I'm not quite sure whether Melbourne House have released this as a joke, or whether they're serious. Whatever their motive, there's one thing that's definite: Bazooka Bill is awful.

Bazooka Bill

It's a clone of Green Beret, only it has pathetic graphics and doesn't play anywhere near as well.

The graphics are truly awful - when he punches, his hand comes away from his body and his aeroplane looks like it's been designed by a three year old. The only thing that brings you back to play it is to find out whether things get worse.

They do. Don't waste your money on it.

PS

Bazooka Bill

Bazooka Bill isn't the best game in the world and it isn't the worst. That's only because of Robobolt - that's the worst game in the world, and it's lucky for Melbourne House that Robobolt came out, otherwise this comment would have started: "Bazooka Bill is the worst game in the world".

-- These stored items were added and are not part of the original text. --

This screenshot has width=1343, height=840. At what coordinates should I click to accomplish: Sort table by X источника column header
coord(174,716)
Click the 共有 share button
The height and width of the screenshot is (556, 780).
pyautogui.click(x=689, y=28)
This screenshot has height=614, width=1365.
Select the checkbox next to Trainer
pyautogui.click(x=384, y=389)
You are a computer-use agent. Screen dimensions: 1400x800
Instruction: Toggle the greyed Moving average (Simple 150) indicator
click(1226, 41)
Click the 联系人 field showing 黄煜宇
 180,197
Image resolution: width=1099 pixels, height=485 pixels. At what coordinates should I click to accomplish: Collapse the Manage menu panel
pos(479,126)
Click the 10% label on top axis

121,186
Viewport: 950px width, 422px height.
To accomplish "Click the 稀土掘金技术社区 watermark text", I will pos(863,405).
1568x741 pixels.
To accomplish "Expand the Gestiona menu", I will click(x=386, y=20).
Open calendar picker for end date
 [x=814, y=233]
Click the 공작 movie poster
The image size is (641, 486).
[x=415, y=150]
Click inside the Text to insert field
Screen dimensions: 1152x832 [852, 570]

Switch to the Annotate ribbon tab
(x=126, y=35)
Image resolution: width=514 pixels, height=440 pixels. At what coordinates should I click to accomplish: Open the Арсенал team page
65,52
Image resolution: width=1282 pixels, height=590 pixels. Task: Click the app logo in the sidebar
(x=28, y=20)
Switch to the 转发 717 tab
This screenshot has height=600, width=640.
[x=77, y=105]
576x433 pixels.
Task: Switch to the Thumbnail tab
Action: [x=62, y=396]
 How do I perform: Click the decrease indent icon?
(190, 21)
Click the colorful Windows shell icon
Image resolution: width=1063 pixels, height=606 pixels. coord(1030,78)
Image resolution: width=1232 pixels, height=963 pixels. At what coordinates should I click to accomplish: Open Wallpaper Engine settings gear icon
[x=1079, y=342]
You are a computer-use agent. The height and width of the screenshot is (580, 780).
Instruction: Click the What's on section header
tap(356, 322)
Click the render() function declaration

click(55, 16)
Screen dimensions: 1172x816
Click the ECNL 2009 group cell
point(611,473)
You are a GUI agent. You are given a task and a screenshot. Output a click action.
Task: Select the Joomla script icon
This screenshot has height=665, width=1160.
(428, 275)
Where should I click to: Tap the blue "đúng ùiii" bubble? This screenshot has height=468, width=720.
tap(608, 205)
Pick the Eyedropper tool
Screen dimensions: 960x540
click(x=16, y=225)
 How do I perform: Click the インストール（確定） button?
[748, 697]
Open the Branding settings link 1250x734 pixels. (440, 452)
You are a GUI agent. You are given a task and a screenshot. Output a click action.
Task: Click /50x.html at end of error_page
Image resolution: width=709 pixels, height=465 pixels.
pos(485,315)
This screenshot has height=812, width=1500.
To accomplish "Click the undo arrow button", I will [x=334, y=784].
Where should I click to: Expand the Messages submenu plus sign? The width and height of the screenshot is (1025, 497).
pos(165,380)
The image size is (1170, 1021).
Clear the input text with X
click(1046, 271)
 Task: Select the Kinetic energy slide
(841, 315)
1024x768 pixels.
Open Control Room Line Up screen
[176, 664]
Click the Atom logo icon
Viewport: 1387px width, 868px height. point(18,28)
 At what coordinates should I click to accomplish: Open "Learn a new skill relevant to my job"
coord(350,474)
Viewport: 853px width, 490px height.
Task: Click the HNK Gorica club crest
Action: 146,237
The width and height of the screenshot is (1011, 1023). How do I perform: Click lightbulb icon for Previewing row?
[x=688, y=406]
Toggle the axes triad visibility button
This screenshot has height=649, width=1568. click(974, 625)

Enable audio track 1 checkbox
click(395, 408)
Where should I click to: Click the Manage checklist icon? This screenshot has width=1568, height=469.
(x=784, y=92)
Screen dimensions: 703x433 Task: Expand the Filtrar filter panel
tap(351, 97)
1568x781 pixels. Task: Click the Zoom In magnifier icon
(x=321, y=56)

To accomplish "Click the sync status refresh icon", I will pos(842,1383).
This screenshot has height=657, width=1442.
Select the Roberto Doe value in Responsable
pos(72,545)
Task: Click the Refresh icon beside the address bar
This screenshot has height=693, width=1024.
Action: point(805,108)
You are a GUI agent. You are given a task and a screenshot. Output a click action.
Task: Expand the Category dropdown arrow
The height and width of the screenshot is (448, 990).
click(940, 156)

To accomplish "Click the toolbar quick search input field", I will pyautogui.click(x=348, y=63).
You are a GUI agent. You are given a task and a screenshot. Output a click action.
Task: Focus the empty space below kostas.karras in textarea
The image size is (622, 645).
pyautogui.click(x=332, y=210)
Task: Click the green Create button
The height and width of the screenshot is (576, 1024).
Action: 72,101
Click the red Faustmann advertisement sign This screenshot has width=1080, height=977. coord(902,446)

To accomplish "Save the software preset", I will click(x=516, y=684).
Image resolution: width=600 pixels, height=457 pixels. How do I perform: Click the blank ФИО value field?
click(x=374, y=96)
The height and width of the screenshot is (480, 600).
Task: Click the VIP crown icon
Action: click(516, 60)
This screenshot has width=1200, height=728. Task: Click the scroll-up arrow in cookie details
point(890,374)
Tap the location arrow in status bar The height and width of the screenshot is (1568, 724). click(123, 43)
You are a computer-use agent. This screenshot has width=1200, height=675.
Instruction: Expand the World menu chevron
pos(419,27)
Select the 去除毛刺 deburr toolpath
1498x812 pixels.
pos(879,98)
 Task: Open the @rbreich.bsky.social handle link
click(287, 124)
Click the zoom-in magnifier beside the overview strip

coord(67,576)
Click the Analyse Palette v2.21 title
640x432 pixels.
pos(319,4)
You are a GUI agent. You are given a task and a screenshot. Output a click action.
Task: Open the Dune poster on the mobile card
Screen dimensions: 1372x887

The graphics are chunky and poorly defined and the music is dull - just like the gameplay which is incredibly monotonous. Do yourself a favour, don't buy Bazooka Bill. Just go to the computer shop and laugh at it.

Verdict

Presentation 65%
Adequate.

Bazooka Bill

Graphics 45%
Duplo Bill goes walkabout in Legoland - as built by a seven year old.

Sound 56%
A few simple tunes assault the ears throughout the game.

Hookability 40%
Some initial compulsion to see if things get any better.

Bazooka Bill

Lastability 27%
But they don't. In fact, things get worse!

Value For Money 28%
An inferior version of Green Beret for the same price.

Overall 30%
A poor first release from Arcade.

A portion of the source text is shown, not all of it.